There is something special about attending an event where people associated with draft horses gather. In my own case I suppose there is something of a personal connection to the horses that contributes to the feeling I get when at such events.
Calvin

There is something special about attending an event where people associated with draft horses gather.

In my own case I suppose there is something of a personal connection to the horses that contributes to the feeling I get when at such events.

Growing up on a farm we did not have horses, whether other than an obstinate-minded Shetland pony named Trixie that was never content to let a very young me ride, and as I grew a bit older my feet dragged on the ground, leaving Trixie as simply a hay burner on the farm.

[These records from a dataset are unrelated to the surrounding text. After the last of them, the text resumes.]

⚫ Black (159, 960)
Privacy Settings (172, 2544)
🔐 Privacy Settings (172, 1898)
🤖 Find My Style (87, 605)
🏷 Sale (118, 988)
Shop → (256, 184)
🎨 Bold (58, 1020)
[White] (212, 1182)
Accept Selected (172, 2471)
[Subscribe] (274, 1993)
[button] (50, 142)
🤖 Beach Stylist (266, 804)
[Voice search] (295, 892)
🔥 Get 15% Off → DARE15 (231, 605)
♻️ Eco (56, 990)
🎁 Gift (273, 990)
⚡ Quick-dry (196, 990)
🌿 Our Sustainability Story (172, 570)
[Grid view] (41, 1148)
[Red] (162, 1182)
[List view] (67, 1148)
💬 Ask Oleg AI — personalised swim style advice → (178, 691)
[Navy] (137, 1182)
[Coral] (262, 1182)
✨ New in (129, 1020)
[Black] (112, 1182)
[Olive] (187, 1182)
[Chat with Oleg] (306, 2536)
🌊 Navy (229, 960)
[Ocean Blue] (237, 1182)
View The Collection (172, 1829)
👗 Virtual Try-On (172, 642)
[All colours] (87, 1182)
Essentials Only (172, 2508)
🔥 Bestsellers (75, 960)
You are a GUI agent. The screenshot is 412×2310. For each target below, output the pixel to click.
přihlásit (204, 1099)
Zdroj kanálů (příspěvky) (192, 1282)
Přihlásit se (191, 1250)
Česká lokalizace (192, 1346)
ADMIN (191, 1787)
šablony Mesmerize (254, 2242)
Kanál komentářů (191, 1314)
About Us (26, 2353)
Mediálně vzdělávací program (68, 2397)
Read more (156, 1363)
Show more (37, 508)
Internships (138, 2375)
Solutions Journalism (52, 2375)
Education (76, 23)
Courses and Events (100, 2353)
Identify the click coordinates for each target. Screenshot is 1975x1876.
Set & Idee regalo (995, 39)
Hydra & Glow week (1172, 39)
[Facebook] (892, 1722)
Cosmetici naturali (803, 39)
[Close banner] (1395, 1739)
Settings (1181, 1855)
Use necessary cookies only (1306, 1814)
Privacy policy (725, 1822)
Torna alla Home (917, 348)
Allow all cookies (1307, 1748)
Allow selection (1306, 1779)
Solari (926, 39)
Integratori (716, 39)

But my father always spoke glowingly of draft horses, in particular Clydesdale horses – he loved their ‘feathered’ fetlocks in spite of the effort to keep them mud free when working in the field. He often related how he chose to quit school after Grade 8, in favour of staying home to work the fields with horses. I always had a feeling he half resented the fact he lived a few decades too late, the tractor taking over from his beloved horses.

When I attend events such as the draft horse pulls at the Grain Millers Harvest Showdown in Yorkton each November, the PALS horse field day at Rama, or the chore team competition held at Tail Winds stable, I recognize the look my father had when talking about draft horses in the eyes of those involved in the events.

There is something about the big horses, the calmness they exhibit, their desire to do what is asked of them, the power they can generate when called upon that endears the big horses to those who work with them. It is something you can feel when you move among them at such events.

The use of horses today of course is largely a hobby. The use of a team to work a field a rarity indeed and one that really holds onto a long lost past, but one can appreciate the desire to hold onto the history of farming, in particular the skills of farming with horses.

For those using horses to do chores there is clearly something far more personal in the undertaking than there is in starting an inanimate tractor to do the work. There is a partnership of effort with the team, the daily work building on the bond of teamsters and their horses.

In our cellphone connected world of instant everything, and little time for the joys of life, harnessing a team for work around the yard connects to a simpler time when there was a joy in working with creatures happy to do their part in concert with the driver.

It is something of our past, but I understand why some hang on to that past so tightly when I walk among the big horses.